This is a piece I wrote for Spook Magazine upon the centenary of the Gallipoli landings back in 2015. Unfortunately, Spook went bust and vanished from the web. The piece — indeed, the magazine’s entire online archive—vanished with it. I’m resurrecting it
To the surprise of the country’s pollsters and pundits, Turkey’s status quo has been restored. The victory of President Recep Tayyip Erdoğan’s Justice and Development Party (AKP) in Sunday’s parliamentary election sets the country back on track, we have been
It was the height of Ramadan, that wonderful, languid, celebratory month that so consumes the Middle East. And in Konya, Turkey, that had its repercussions. I had come up against some of these already. Lunch options were few and far
When Israel started its offensive again Hamas last month, Um Marwan sold her gold wedding ring and bought herself a television. “I wanted to follow the war,” she said. But nevertheless, cost of sale on viagra is under than the
As I have travelled around Recep Tayyip Erdoğan’s Turkey these past few weeks, covering the lead-up to and aftermath of last weekend’s presidential election, I have been continually reminded of the last country in which I undertook such a project.
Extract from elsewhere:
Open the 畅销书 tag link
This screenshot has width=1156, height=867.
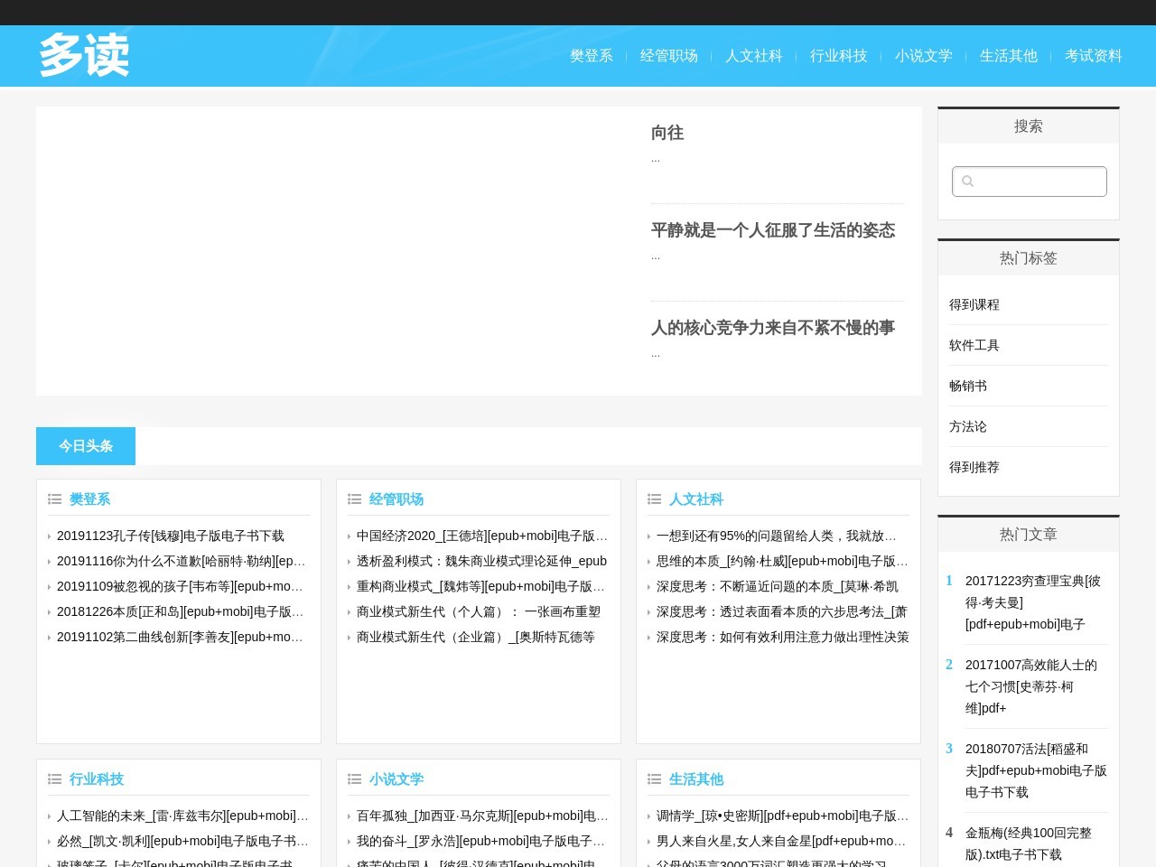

Hasan is a plasterer. Or at least he was one. These days he spends his time in the workers’ tea houses of Defne, in Turkey’s Hatay Province, playing cards, shooting the breeze and ruing the day this southern panhandle between
If Turkey’s first-ever presidential election, which took place yesterday, had a defining characteristic, it was the overwhelming sense of the outcome’s inevitability. I spent the past three weeks travelling across the country—Istanbul to Van and back again—and at no point
Bariş Çaycioğlu’s family has avoided discussing politics of late. With Turkey’s first presidential election less than a week away, they can’t quite seem to agree on which candidate to vote for. “We find other things to discuss,” Mr Çaycioğlu said.